**GIVEN INSTRUCTION:** Starting at the item that contains "cMat4.h (262, 258)" and ending at the item that contains "Namespaces (545, 33)", write out each of those items again in full. Shift every coordinate in the answers by adding 29 to it.

**PROVIDED RECORDS:**

>>>>

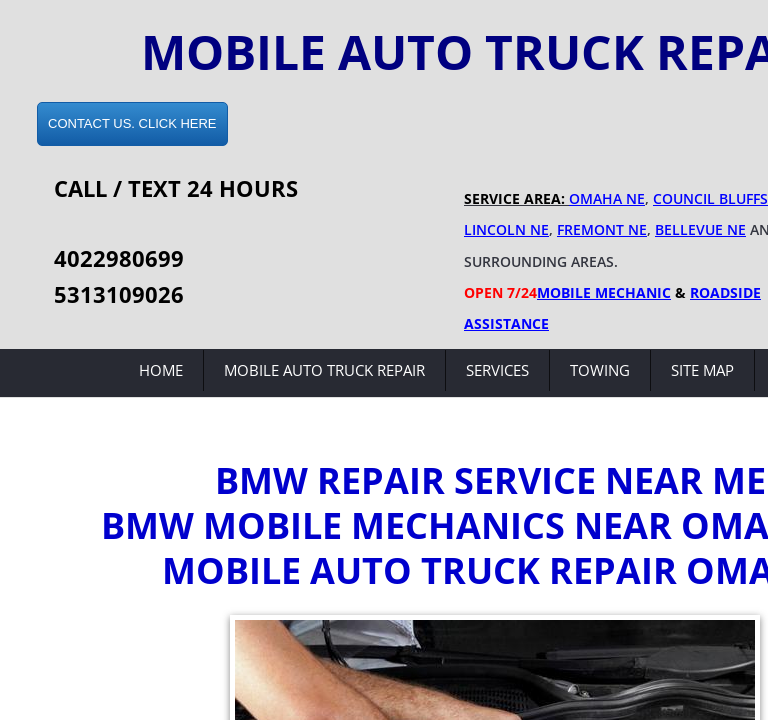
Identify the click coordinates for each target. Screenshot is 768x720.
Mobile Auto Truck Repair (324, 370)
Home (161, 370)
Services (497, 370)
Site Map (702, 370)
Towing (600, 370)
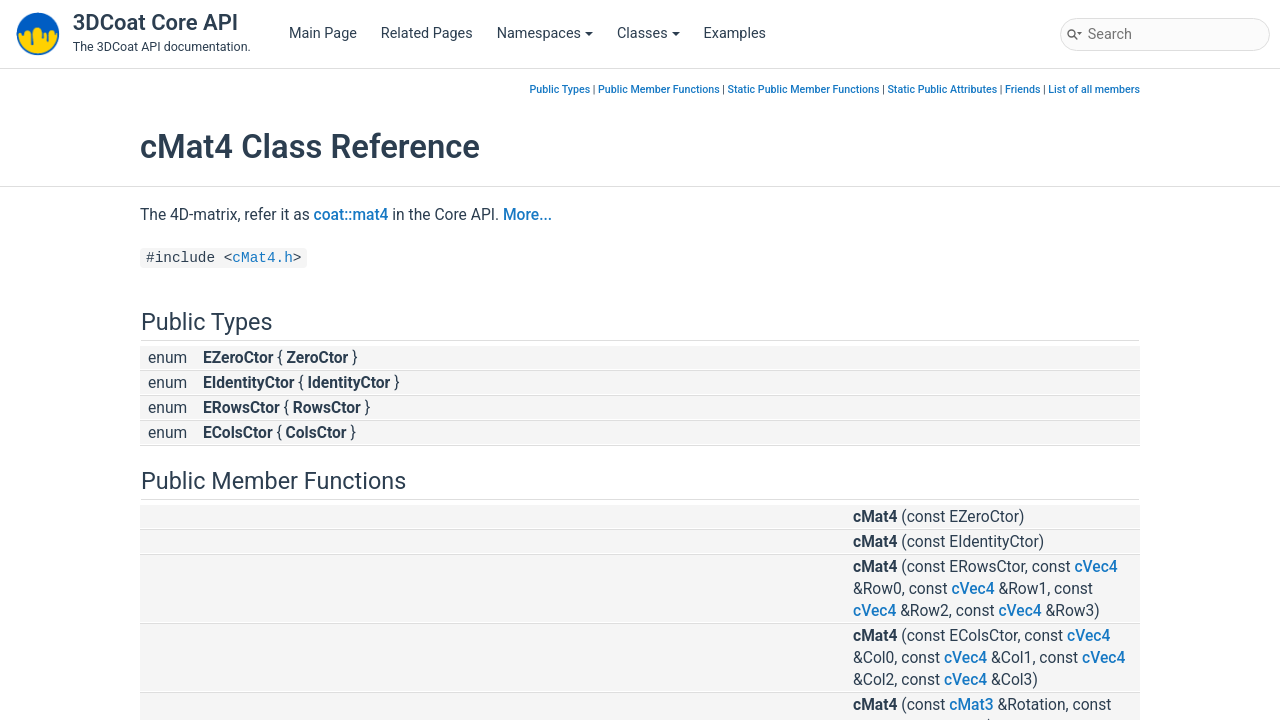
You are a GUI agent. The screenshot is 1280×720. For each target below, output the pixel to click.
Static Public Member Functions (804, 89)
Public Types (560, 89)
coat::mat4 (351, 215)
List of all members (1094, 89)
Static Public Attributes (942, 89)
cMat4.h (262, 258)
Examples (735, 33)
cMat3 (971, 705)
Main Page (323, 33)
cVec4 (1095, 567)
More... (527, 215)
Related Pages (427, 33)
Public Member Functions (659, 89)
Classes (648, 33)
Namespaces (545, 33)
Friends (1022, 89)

<<<<
>>>>

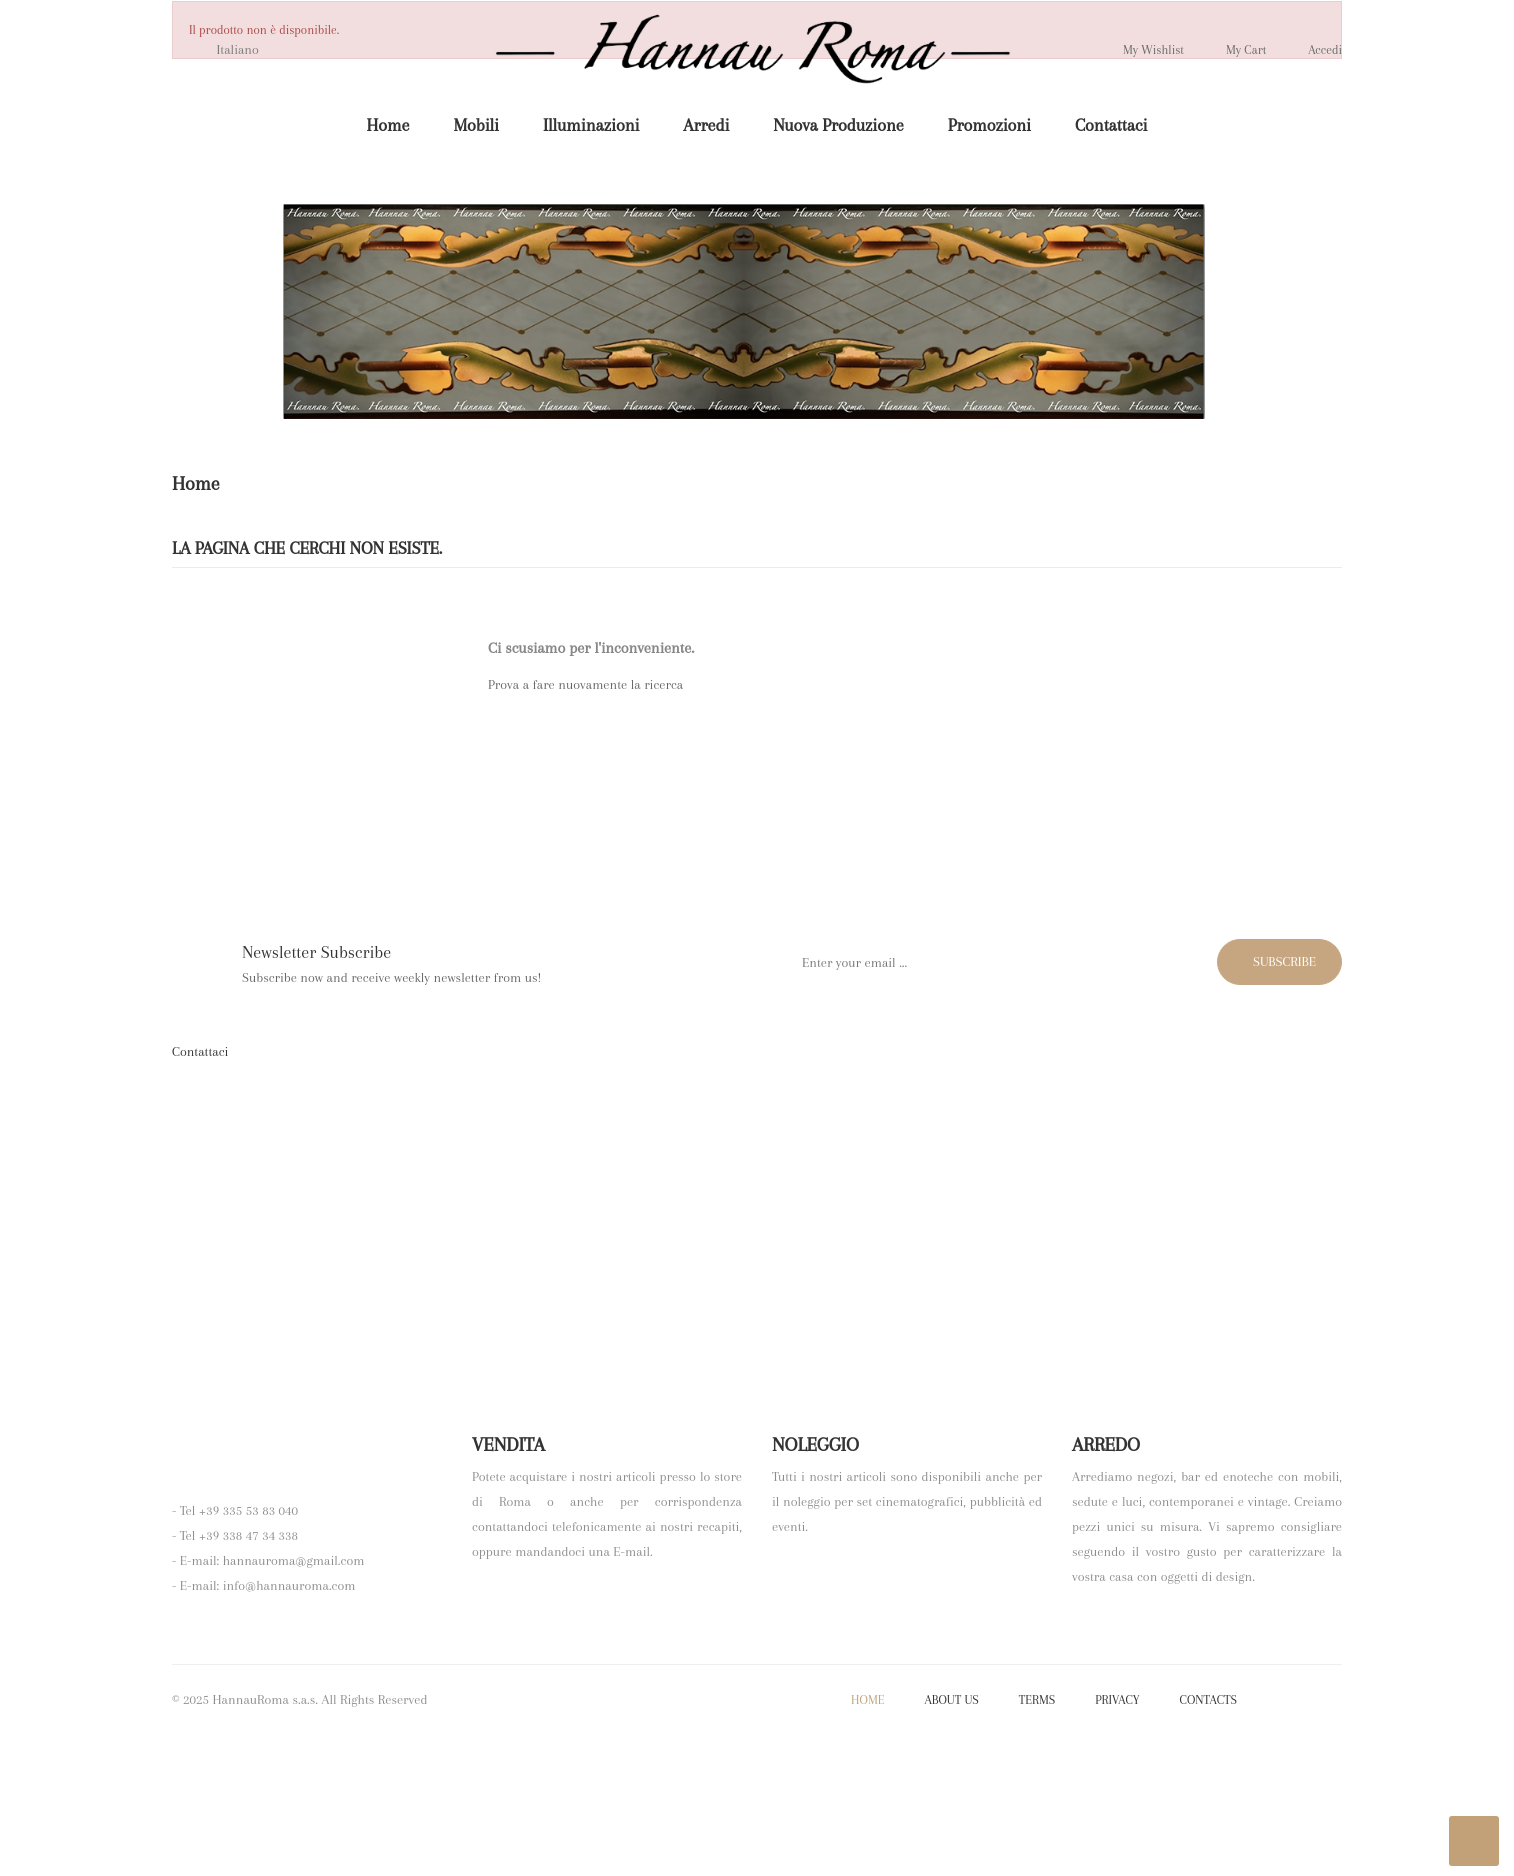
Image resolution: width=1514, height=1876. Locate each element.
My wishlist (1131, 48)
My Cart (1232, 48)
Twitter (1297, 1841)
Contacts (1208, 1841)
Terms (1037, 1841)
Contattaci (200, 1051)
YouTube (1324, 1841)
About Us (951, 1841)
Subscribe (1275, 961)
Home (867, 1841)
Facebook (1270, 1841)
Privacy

<<<<
>>>>

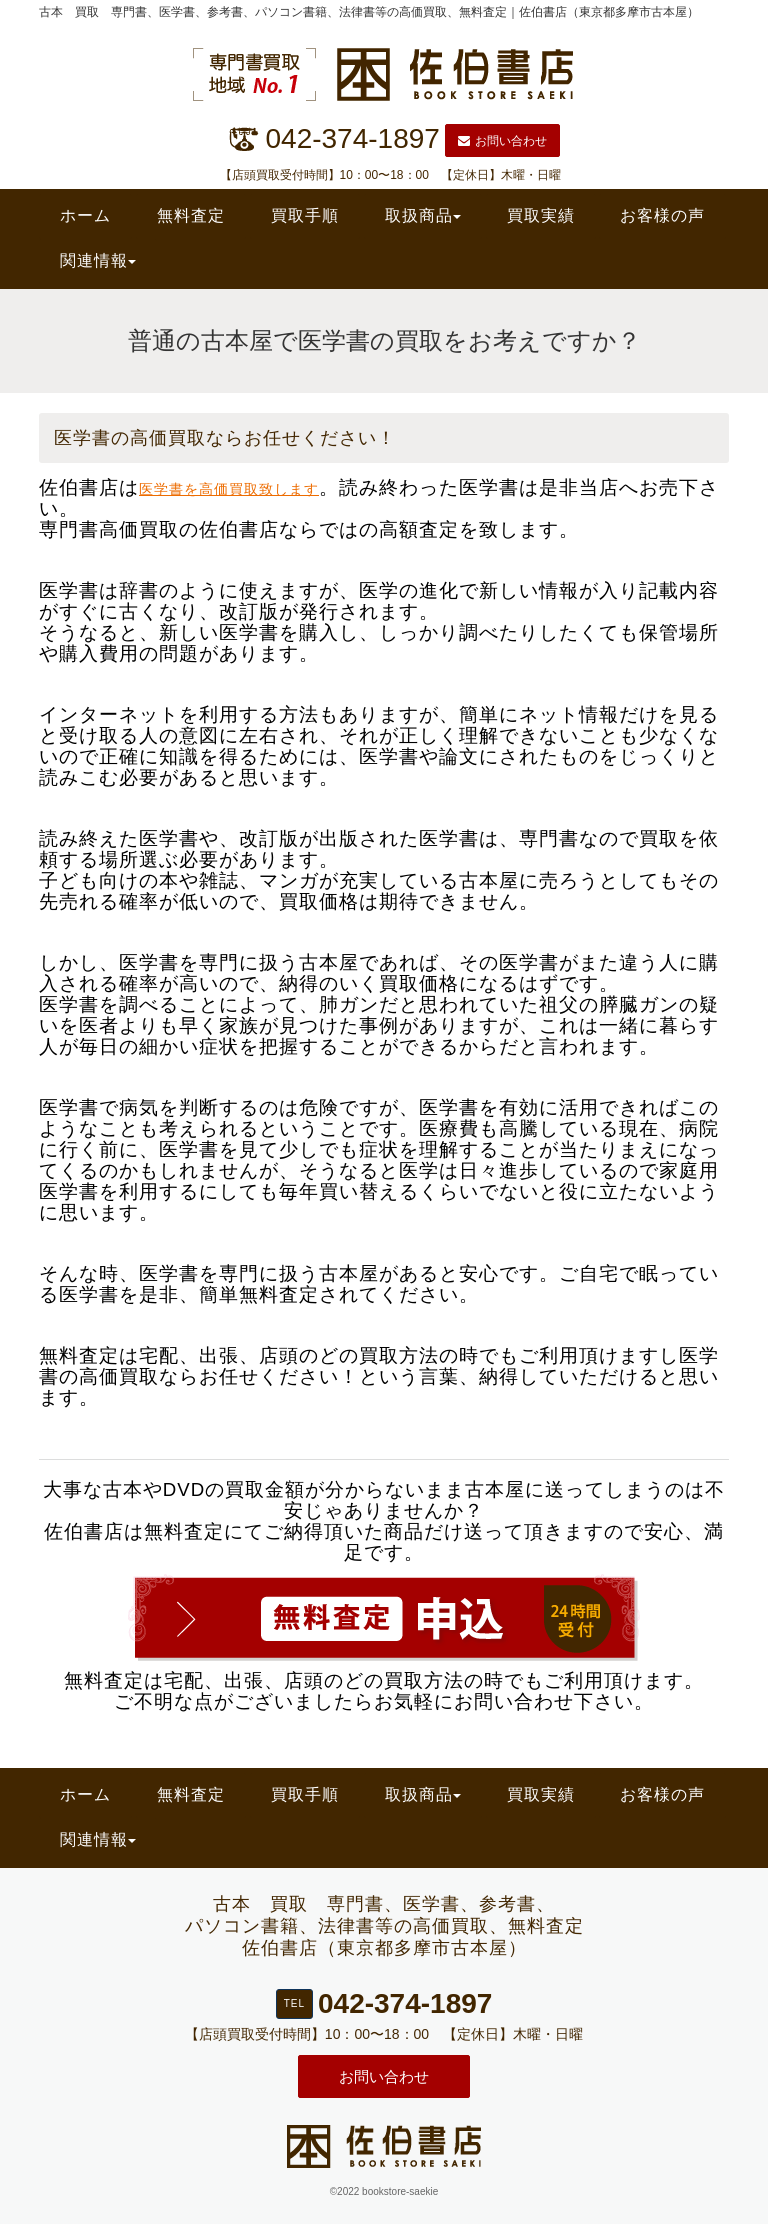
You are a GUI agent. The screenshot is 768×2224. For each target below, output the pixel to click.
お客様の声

<<<<

**RESPONSE TO THIS TASK:**
cMat4.h (291, 287)
Examples (764, 62)
cMat3 (1000, 734)
Main Page (352, 62)
cVec4 (1124, 596)
More... (556, 244)
Related Pages (456, 62)
Public Member Functions (688, 118)
Classes (677, 62)
Namespaces (574, 62)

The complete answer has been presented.